Sadly, one reason is that with all the government fiscal problems over the last 30 years, they have kept cutting back on hours until it is rarely open when I am around.  I did try to go there a few times, but every time I tried, it was closed.  It is open 'til 8 only a few nights a week.  Most nights, it closes before I get home from work.

Another reason is that combination hero/villain of the book world, Amazon.  Buying a novel didn't used to seem like a reasonable thing.  Why buy a book I was only likely to read once and then have no use for?  Still true, but it's just easier to order and have it arrive magically a couple days later, and really, I LIKE owning books.  And besides, looking at books on Amazon is surprisingly fun and convenient.  No, this is not a plug for Amazon.  I was really sad that two bookstores in Westwood went out of business in the last three months, mostly due to internet competition.  But I have admit that I buy more books on line than I ever did in stores, and for more reasons than just price.
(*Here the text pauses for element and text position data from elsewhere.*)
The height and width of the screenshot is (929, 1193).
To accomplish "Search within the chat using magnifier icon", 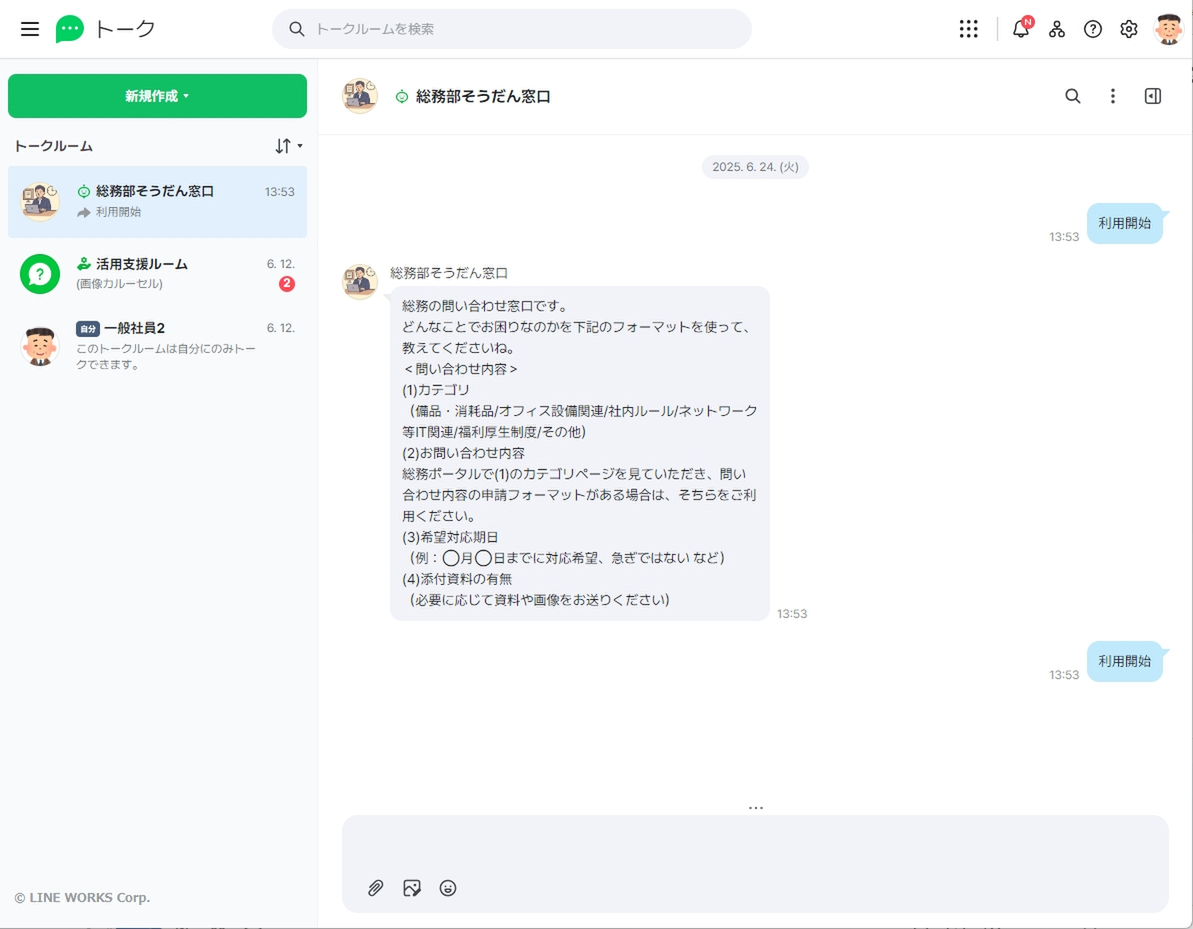I will point(1072,96).
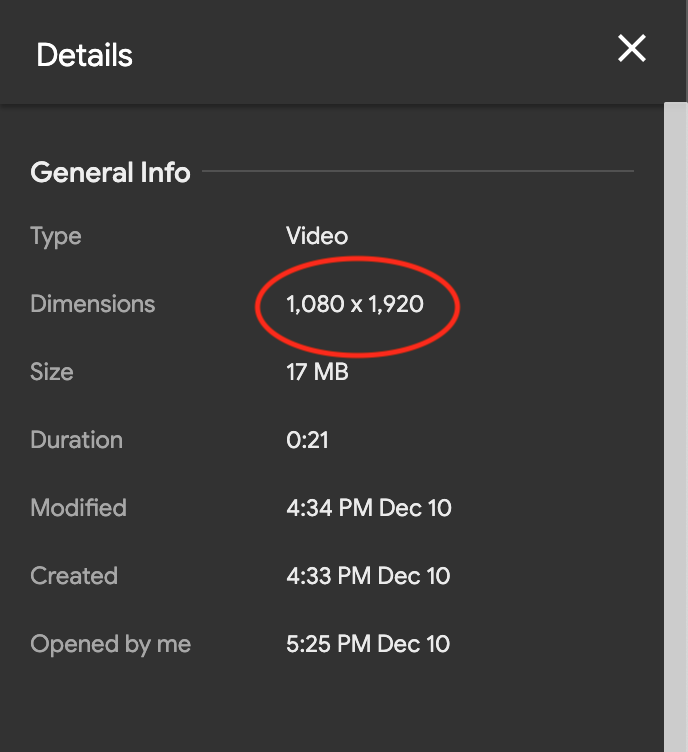Close the Details panel

pos(632,48)
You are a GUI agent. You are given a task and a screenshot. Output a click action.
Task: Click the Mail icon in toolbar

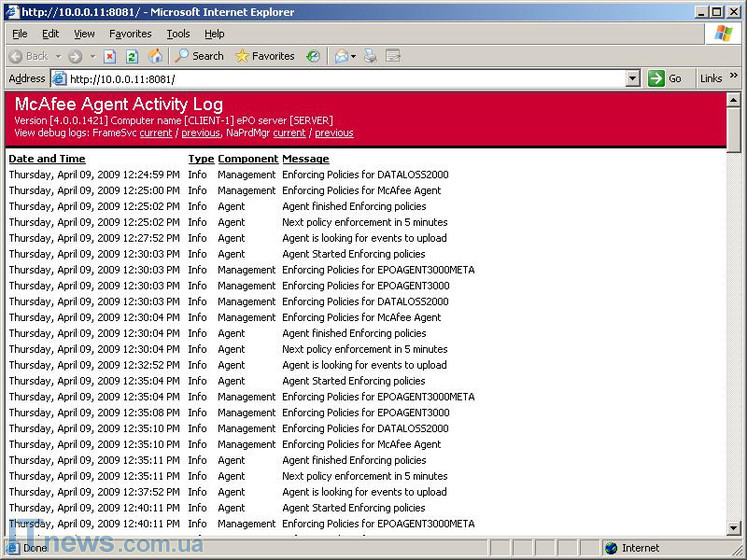[x=342, y=56]
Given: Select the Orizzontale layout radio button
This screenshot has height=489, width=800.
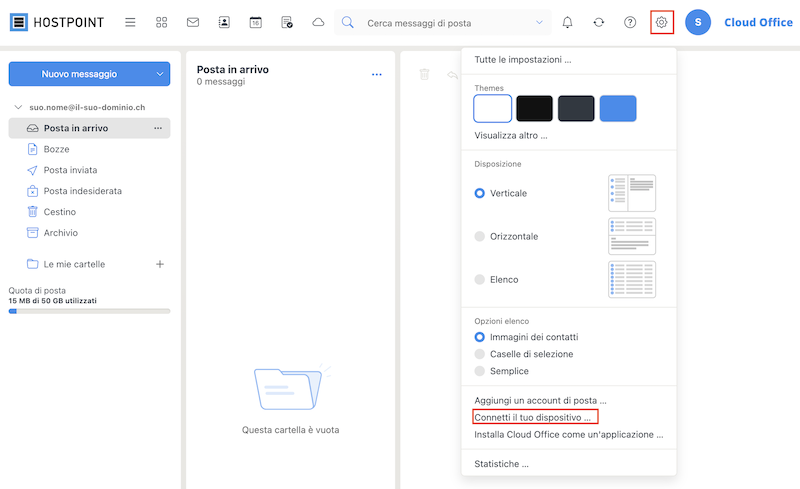Looking at the screenshot, I should click(480, 236).
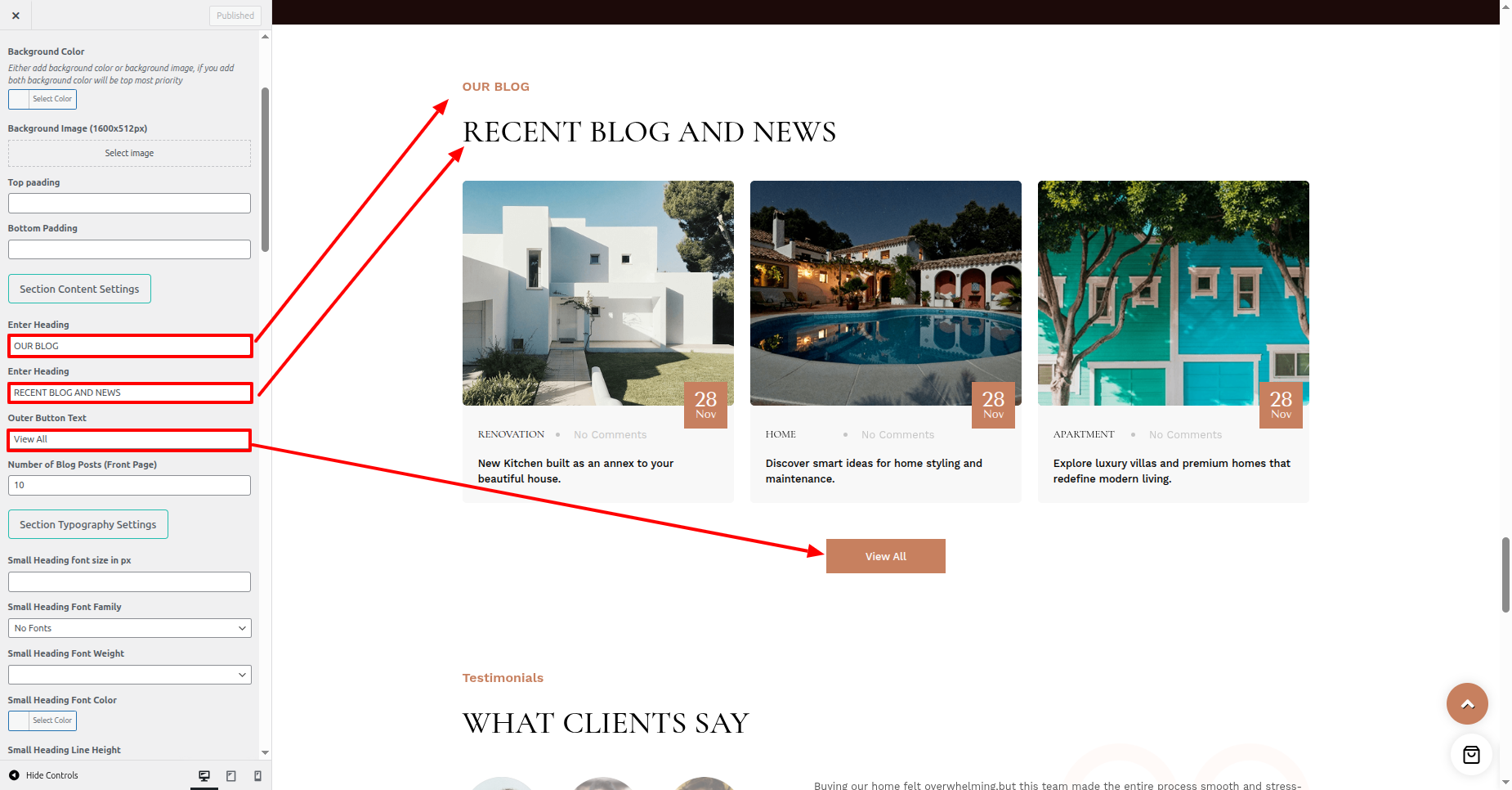
Task: Click the scroll-to-top round arrow button
Action: tap(1467, 703)
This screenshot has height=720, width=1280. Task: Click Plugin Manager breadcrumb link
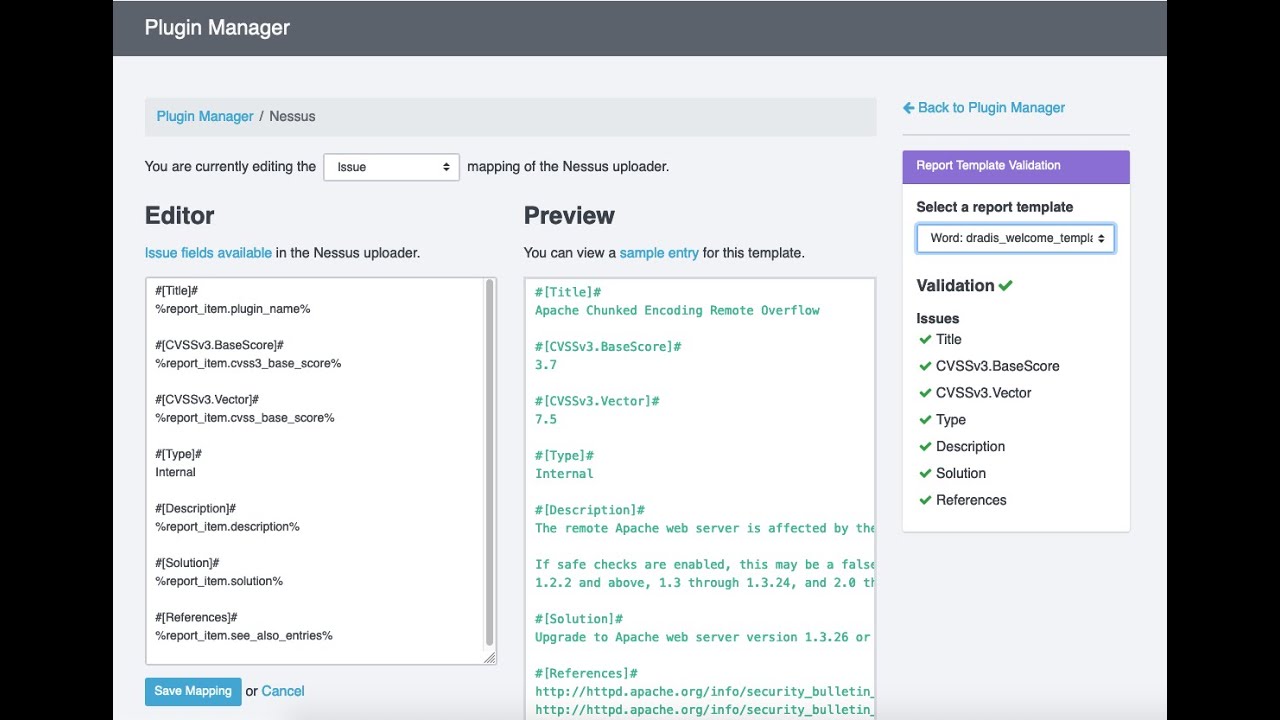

Which gets back around to the irony of what actually got me to the library this time:  To get a pin # so I could download e-books from the public library website.  In other words:  I went to the library so won't have to go to the library any more.  I went there only to get free access to the ephemeral digital replacement for books.  We got our daughter a Kindle for her birthday - even Amazon is putting itself out of the book business.  I'm still clinging to paper books, but I think their days are fading.

I get the feeling the library, and the books it stores, are about to go the way of the Bob's Big Boy on my library card - nostalgic memories. I heard someone say recently that owning shelves of books used to make one look educated; now it just makes you look old.

I will lament the demise of the library even though I hadn't gone in years. My grandchildren know what a library is. My grandson said going to the school library was one his best days ever. Their children may see libraries only as museums for those antique paper things.  Should we feel sad about that, or happy?  In the end, isn't progress is about gain, not about loss?  Aren't we happy that technology progresses, from carvings on clay, to handwriting on scrolls, to manual printing presses, to automated presses that mass produce easily affordable books; from typewriters to word processors, from handwritten snail mail to internet blogs;  from the shelf of Encyclopedia Brittanica, to the limitless expanse of the Internet, instantly updated?  We may recall with fondness things we used to enjoy, but that doesn't mean we really want to go back to them.  I have this nagging sense of something extremely valuable being lost, but I think the reality is that it is going away only because it has been replaced by something much better.